II. QUELLE APPRÉHENSION DES INÉGALITÉS ?

3. L’influence de l’approche par domaines

3.1. Un choix indépendant de la structure des inégalités ?

La démarche idéale, telle qu’elle transparaît dans la loi, est incrémentale : établir un diagnostic, identifier à partir de ce diagnostic la structure des inégalités spécifique à l’entreprise et enfin mettre en œuvre des actions correctrices dans les domaines identifiés comme problématiques. Quelques rares entreprises fondent effectivement le choix de leurs domaines d’action sur leur situation et décident de ne pas traiter ceux pour lesquels ils n’identifient pas d’inégalités (même si leur diagnostic peut être discuté), comme cette entreprise du commerce de la chaussure.

« On notera que la politique Ressources Humaines prend en compte d'ores et déjà l'ensemble des domaines énoncés par le décret précité.

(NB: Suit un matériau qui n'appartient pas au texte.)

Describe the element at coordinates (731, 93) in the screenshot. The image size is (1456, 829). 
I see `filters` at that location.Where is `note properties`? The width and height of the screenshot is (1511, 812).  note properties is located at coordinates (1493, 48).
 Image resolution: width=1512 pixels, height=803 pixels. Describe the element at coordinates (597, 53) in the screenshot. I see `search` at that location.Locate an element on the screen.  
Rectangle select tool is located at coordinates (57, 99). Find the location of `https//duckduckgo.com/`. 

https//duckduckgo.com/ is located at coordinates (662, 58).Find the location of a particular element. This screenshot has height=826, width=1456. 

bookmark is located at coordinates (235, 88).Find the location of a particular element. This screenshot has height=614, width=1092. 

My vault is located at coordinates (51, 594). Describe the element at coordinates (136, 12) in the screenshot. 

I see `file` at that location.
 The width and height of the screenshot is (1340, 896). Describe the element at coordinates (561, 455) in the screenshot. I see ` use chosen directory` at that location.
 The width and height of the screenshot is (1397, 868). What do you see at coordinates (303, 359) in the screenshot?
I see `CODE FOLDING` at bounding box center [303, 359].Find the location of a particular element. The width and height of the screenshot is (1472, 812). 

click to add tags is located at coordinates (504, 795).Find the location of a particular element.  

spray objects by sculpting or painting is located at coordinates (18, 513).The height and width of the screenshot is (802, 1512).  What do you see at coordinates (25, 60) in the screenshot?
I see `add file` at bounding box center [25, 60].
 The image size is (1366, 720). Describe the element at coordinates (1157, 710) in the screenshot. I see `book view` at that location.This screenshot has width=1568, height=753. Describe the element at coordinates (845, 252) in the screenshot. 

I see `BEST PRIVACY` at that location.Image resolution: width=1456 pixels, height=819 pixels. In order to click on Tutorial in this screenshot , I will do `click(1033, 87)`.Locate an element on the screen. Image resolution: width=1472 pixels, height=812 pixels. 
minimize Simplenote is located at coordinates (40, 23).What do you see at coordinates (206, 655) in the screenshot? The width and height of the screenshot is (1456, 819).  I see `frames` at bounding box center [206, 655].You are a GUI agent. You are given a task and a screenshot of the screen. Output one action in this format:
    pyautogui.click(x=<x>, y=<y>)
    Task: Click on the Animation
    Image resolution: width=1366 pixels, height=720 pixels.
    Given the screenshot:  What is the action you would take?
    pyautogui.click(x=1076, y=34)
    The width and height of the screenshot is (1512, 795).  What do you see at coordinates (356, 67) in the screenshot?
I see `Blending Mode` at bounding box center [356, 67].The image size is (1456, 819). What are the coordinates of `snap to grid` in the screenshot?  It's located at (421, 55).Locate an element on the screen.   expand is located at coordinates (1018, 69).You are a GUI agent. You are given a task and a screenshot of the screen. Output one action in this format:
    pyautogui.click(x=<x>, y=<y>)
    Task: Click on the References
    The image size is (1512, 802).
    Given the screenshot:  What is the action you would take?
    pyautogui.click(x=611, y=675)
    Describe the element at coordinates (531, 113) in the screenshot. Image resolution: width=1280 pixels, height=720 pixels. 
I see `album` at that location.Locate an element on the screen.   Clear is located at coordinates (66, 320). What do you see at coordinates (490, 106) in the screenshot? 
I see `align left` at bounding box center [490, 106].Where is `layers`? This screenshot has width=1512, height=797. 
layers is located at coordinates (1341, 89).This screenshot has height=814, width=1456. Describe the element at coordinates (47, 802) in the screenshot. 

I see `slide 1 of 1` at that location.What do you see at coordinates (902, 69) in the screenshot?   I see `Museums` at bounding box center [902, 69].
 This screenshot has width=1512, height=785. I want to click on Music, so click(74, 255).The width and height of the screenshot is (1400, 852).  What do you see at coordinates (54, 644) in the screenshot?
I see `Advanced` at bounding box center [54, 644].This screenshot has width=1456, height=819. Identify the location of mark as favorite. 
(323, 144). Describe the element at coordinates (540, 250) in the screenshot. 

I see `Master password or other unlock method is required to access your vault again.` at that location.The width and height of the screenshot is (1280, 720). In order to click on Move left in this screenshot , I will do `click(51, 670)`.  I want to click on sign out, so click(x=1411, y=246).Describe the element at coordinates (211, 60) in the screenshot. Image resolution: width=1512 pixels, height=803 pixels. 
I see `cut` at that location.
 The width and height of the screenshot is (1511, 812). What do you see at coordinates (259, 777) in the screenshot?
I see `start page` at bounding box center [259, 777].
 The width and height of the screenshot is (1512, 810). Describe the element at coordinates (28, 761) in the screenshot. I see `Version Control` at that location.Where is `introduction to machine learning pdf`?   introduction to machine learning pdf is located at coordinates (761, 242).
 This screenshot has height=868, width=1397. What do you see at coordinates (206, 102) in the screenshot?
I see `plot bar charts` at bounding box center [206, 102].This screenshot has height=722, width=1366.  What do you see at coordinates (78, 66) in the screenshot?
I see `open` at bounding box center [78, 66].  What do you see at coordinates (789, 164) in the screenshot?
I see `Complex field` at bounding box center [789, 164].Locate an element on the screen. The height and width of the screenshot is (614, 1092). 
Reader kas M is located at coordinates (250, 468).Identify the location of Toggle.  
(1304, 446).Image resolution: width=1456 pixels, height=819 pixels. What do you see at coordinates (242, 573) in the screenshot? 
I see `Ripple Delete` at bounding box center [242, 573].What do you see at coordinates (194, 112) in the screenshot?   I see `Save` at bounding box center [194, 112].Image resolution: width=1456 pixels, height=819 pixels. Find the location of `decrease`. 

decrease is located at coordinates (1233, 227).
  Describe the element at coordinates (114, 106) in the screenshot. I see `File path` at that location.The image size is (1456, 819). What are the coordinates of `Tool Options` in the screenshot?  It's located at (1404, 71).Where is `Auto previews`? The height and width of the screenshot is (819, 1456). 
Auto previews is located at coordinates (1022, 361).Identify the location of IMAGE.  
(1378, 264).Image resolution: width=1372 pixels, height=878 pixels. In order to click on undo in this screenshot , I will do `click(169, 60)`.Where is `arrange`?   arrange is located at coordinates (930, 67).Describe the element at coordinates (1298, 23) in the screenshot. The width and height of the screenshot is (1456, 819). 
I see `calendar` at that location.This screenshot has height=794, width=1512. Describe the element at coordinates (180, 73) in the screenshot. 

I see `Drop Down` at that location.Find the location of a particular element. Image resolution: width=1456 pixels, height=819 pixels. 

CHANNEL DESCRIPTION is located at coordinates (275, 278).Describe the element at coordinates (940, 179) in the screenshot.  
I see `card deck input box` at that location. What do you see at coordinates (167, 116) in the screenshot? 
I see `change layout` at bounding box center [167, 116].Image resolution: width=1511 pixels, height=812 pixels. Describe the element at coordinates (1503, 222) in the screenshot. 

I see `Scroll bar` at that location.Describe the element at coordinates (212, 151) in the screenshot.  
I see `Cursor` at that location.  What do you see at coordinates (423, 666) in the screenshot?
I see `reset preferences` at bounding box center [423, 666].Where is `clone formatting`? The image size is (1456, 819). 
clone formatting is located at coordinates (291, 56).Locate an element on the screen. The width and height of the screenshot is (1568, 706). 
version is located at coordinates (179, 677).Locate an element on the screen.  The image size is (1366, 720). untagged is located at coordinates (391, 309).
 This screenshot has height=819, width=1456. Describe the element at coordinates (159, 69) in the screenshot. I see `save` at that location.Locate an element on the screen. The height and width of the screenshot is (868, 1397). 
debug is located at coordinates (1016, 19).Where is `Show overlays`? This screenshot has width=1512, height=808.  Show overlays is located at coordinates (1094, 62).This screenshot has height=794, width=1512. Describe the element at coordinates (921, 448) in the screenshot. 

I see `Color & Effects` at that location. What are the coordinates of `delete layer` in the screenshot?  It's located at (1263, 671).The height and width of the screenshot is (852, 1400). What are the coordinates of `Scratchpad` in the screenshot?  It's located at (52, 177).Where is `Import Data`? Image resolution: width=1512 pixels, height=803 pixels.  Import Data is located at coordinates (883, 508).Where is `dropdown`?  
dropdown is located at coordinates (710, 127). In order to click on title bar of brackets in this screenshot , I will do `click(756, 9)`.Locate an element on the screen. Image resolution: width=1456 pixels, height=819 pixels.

En matière de formation notamment, aucune différence n'est faite quant à la réalisation de sessions de formation ; compte tenu de la structure de notre effectif, les femmes, en nombre, sont davantage bénéficiaires d'actions de formation.

En ce qui concerne la qualification et la classification, quel que soit le sexe de la personne, l'entreprise a souci d'appliquer la convention collective à laquelle elle est assujettie. Par ailleurs, l'accord de branche pour les magasins succursalistes de la chaussure précise dorénavant les obligations en cette matière.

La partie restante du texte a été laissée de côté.